Thanks to Leigh Ann for sending information through about the Kinski perfume, which was produced under licence to Kinski Productions last year to mark the 20th anniversary of Klaus’ death. I must admit it was a bit difficult to find out about the perfume as it’s not very widely available and I purchased mine from Luckyscent in America, who kindly sent through a few sample bottles for me too so I would be able to keep my bottle intact, here it is:
Since purchasing it I have found out that it is now available through Harvey Nichols in the UK, and not a bad price at £86. I used all my samples up fairly quickly so unless I break into my bottle I won’t be wearing again! It’s a unisex fragrance which I think smells rather mossy – a bit like Klaus would have smelled after he’d been behind the bushes with some conquest, no doubt. The perfume was developed by Escentric Molecules who are well-known for their fragrances which mix with your natural pheromones to create an individual scent for you. The Kinski fragrance is described as “animalic… woody… feral… oceanic…” I was expecting it to be something like Grenouille’s perfume in Patrick Süskind’s novel Perfume, or at least that it would make me as appealing as Kinski and men would throw themselves at me as both men and women threw themselves at Klaus – but that wasn’t the case! It’s a very pleasant smell but I must admit that not one person commented on the perfume when I was wearing it, so it’s obviously quite subtle. If you want to smell like Kinski, though, you need to try it and buy it for yourself. The packaging is lovely and I am sure the perfume is too but I just can’t bring myself to open my bottle.

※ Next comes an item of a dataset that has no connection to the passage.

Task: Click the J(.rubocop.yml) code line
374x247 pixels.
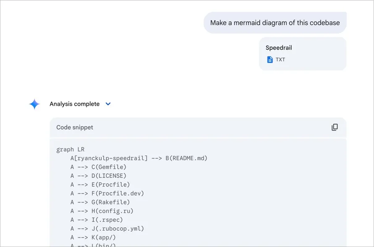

Finally, here’s an item about Christian David’s Kinski die biographie (Aufbau, 2008). Jari wrote in to ask why one sentence in the book had been censored in black pen. My copy doesn’t have such censoring in it, so I asked Jari to send a photograph of it:
The sentence that was censored reads: “…sie teilten die Erfahrung von Einsamkeit und Selbstzweifel sowie eine geringschätzung des eigenen Körpers, eine Neigung dazu, sich andere zu verkaufen.” I asked Christian David if he was able to tell me anything about this and he kindly sent the following information:
“Regarding the censored sentence: It is about Minhoi Loanic/Kinski. And it says: “… they (Klaus and Minhoi) shared the experience of loneliness and self-doubt, as well as a contempt of the body, an inclination to sell themselves to others.” After the book came out, someone thought I had been referring only to Minhoi, thus suggesting she had literally sold herself (or her body) to others. So the sentence was “eliminated” by Aufbau in order to avoid any potentially libellous interpretation by a third party. It later became clear that the sentence was in no way incriminating, and it was “restored”. Which makes the censored copies sort of a rare breed.”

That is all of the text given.